**EXERCISE DESCRIPTION**
Copy every line in the stretch from the line containing "Task: Collapse the Local Policies tree node" through the end of the items, with the pictures left out and nothing else added, keeping the requests unchanged. Multiply each coordinate in the answers by 2.5 and round to a whole number, rounding halves up.

START ENTRIES SHOWN

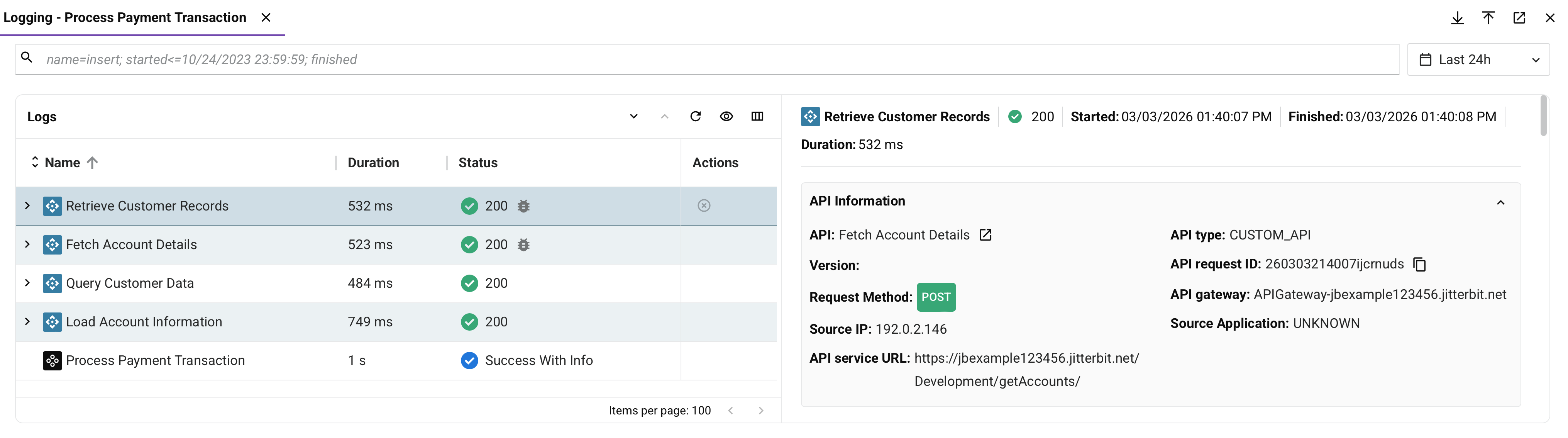Refresh the Logs list

(696, 116)
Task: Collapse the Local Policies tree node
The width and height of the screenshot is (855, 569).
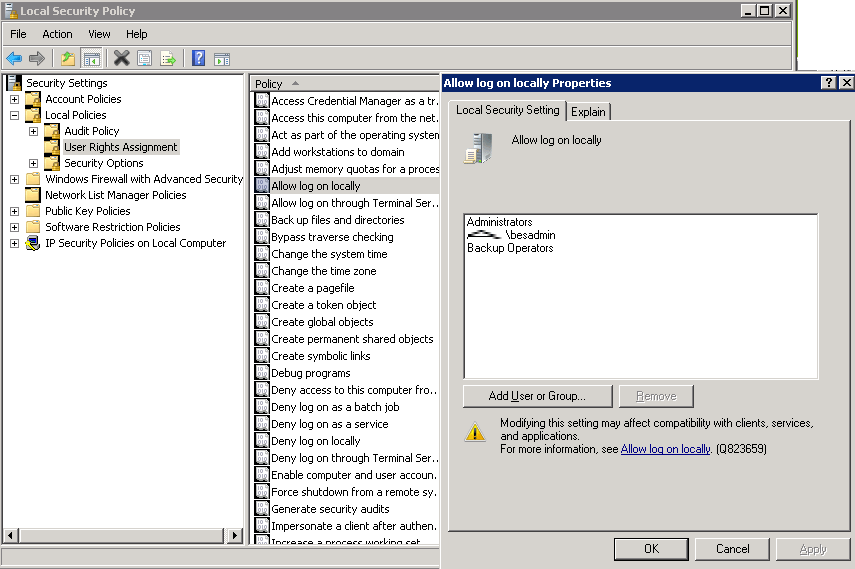Action: pyautogui.click(x=14, y=115)
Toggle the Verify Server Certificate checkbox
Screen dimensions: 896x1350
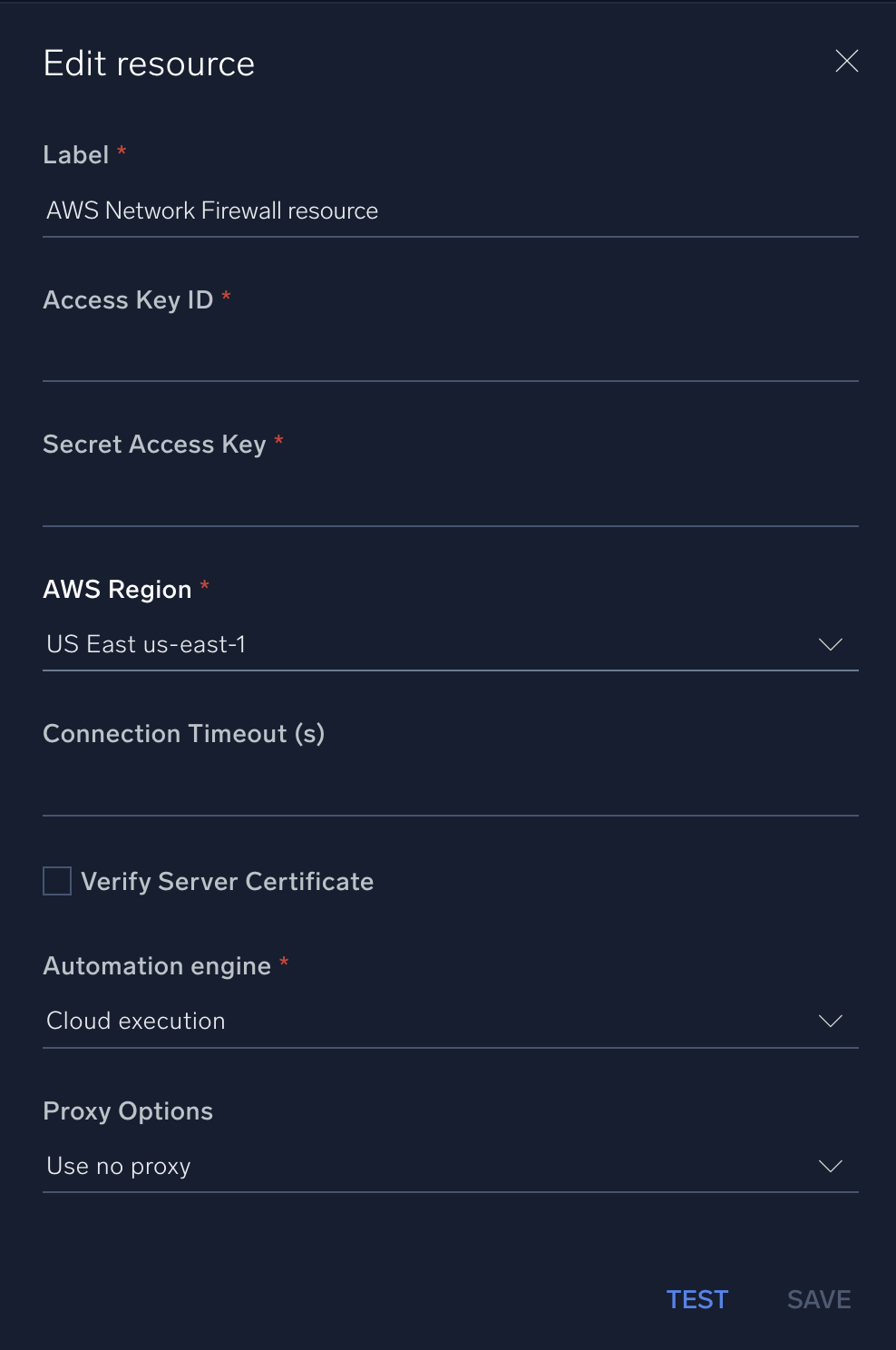click(56, 880)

END ENTRIES SHOWN

**COMPLETE ANSWER**
Task: Collapse the Local Policies tree node
The width and height of the screenshot is (855, 569).
Action: pyautogui.click(x=35, y=288)
Toggle the Verify Server Certificate checkbox
Screen dimensions: 896x1350
click(140, 2200)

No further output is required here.